Ia mendapat hasil negatif, setelah menjalani tes cepat dengan Biozek, di sebuah klinik swasta.
Sebelumnya, ia sempat mengalami gejala terjangkit Corona, yakni demam dan batuk kering.
Namun, ketika mengetahui suaminya tak terpapar Corona, sang istri, Gjultena, mengatakan keluarga langsung memeluk dan mencium Zekirovski.
Nahasnya, tiga hari kemudian, Zekirovski meninggal, dan belakangan diketahui hasil tes PCR menunjukkan, dia terpapar Corona.
Bongkar ‘Permainan’ Biozek
Maka melalui investigasi OCCRP bersama Tempo, terbongkar ‘permainan’ penjualan rapid test Biozek.
Semua bermula pada awal April lalu, Kimia Farma, membeli 300 ribu rapid test Biozek ini, untuk kemudian disebar ke seluruh Indonesia.
Setidaknya, hingga Rabu (6/5), Kimia Farma, telah mendistribusikan lebih dari 181 ribu rapid test Biozek, ke 58 rumah sakit dan 28 Dinas Kesehatan, di berbagai wilayah, seperti Aceh, Bengkulu, Jawa Barat, Jawa Timur, Jawa Tengah, hingga Papua
Direktur Produksi dan Supply Chain Kimia Farma, Andi Prazos, pun mengatakan jika perusahaannya hanya menyalurkan Biozek, ke rumah sakit dan Dinas Kesehatan.
“Tidak dijual ke perorangan,” tuturnya.
Namun, kenyataannya, Biozek, tidak hanya dijual oleh Kimia Farma, di sejumlah situs belanja online dan media sosial.

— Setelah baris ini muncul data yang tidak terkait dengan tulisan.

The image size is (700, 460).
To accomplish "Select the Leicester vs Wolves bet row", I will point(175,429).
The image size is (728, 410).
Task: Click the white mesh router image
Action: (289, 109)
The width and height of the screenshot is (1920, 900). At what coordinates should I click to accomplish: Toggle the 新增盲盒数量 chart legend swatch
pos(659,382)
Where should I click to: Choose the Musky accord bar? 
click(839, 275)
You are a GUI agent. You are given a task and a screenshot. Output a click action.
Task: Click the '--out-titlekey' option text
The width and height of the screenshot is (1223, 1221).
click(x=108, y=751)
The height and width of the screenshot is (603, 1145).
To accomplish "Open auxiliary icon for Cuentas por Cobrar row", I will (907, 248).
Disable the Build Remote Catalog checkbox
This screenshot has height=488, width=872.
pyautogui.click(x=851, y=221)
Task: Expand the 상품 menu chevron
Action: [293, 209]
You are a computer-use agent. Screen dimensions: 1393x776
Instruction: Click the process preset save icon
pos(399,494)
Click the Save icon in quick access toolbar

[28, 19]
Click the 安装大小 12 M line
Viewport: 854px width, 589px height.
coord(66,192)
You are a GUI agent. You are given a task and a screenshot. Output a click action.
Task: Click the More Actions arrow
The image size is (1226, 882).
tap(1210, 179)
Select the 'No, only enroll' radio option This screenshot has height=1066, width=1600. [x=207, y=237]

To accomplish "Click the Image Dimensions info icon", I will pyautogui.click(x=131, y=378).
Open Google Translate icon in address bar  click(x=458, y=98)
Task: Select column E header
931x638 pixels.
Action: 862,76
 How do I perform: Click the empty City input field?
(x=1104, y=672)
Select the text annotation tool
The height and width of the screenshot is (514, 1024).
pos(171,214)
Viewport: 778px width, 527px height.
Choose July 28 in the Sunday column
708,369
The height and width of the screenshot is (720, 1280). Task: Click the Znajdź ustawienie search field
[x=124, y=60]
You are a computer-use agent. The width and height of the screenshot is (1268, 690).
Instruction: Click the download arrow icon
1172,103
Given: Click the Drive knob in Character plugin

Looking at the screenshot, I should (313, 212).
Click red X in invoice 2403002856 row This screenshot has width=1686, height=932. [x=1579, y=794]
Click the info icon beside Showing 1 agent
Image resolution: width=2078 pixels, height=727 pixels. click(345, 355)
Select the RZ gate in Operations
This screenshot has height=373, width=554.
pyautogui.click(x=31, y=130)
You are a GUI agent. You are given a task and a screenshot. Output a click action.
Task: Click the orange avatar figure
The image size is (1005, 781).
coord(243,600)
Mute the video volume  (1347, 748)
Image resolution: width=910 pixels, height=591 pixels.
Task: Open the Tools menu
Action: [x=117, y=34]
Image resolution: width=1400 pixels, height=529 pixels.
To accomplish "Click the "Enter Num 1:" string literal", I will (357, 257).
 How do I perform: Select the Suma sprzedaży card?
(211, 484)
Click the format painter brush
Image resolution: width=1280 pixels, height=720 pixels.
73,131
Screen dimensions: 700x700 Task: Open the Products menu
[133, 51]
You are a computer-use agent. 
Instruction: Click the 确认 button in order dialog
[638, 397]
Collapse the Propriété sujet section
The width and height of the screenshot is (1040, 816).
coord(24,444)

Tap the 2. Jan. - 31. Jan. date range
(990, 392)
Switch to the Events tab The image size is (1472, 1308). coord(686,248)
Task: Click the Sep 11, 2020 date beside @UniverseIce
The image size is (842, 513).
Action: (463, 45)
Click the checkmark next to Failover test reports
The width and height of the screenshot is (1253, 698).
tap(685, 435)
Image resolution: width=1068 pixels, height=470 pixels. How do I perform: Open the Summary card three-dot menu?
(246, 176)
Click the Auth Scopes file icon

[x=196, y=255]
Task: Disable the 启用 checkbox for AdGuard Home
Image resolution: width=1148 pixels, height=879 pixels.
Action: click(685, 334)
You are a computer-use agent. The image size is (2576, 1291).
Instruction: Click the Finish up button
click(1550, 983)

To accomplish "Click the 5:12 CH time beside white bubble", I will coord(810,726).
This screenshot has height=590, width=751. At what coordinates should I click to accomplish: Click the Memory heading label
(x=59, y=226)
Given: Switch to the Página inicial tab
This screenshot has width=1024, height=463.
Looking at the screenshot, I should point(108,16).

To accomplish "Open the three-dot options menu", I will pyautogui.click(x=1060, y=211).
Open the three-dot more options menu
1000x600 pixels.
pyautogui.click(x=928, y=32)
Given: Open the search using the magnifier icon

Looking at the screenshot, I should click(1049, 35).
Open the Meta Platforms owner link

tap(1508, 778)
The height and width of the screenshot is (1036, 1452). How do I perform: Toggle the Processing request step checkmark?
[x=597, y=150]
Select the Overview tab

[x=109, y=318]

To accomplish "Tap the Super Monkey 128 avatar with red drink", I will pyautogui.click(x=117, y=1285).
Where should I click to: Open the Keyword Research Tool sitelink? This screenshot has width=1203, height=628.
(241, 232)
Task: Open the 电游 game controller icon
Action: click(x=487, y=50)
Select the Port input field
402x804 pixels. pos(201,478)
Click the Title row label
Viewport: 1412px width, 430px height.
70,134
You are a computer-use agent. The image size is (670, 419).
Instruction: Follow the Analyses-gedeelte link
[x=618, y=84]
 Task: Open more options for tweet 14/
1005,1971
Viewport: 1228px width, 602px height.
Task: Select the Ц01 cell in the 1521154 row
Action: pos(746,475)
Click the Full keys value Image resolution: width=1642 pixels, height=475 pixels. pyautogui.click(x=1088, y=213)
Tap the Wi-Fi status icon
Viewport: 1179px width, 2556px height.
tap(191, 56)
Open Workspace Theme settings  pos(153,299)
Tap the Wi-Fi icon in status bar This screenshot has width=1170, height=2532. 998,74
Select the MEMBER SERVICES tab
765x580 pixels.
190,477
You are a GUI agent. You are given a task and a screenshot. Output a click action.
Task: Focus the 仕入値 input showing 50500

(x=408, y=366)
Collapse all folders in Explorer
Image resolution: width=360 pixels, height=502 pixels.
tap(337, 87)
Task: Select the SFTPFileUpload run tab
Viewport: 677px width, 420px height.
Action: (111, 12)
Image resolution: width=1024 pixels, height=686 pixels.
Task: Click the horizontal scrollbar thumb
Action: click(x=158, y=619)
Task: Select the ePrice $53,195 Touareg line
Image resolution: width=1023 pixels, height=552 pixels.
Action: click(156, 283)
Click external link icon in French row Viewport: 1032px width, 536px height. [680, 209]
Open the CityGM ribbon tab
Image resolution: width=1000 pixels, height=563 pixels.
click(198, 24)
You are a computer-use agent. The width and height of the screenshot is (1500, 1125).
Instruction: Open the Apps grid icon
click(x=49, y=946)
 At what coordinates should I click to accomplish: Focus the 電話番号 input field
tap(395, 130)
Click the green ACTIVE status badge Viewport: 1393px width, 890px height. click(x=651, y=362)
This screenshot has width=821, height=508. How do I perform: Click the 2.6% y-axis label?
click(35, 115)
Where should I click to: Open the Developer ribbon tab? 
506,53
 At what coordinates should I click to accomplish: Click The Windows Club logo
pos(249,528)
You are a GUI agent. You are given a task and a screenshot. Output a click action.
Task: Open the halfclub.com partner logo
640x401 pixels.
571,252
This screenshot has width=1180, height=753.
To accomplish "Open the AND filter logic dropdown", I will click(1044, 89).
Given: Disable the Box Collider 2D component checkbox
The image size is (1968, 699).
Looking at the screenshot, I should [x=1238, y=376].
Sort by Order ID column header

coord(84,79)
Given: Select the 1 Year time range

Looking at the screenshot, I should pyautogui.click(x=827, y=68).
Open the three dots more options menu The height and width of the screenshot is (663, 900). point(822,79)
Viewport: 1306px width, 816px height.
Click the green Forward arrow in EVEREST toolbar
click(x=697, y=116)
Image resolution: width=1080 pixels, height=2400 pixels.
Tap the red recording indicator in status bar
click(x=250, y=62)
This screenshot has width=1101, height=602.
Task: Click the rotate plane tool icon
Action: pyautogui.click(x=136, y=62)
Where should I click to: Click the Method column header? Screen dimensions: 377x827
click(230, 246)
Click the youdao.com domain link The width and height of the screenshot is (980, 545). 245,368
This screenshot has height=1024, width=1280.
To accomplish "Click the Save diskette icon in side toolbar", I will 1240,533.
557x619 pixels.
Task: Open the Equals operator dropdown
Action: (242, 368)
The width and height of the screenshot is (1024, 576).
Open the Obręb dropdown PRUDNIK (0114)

Pasalnya, sejumlah pihak juga memperjualbelikan Biozek, dengan harga tinggi. Salah satu akun Instagram misalnya, menjual satu box Biozek, berisi 30 unit, dengan harga Rp8,8 juta. Bahkan, ada akun lainnya yang menjual dengan harga Rp13 juta per box-nya.
Selain itu, Biozek, juga disebut-sebut, telah diimpor pengusaha asal Makassar, Erwin Aksa Mahmud.
Sebuah berita online menyebutkan, Wakil Ketua Umum Kamar Dagang dan Industri Indonesia itu, mendatangkan puluhan ribu Biozek, yang di antaranya diberikan kepada pemerintah.
Namun, ketika dimintai keterangan, ia membantah, “Saya hanya dikasih contoh sama orang.”
Pemerintah daerah, juga menggunakan Biozek, untuk melakukan screening.
Kepala Bidang Pencegahan dan Pengendalian Penyakit Dinas Kesehatan Kabupaten Tangerang, Hendra Tarmizi, mengatakan pihaknya mendapat bantuan rapid test, dengan merek VivaDiag, dari provinsi Banten, sementara merek Biozek, diberikan oleh pihak swasta.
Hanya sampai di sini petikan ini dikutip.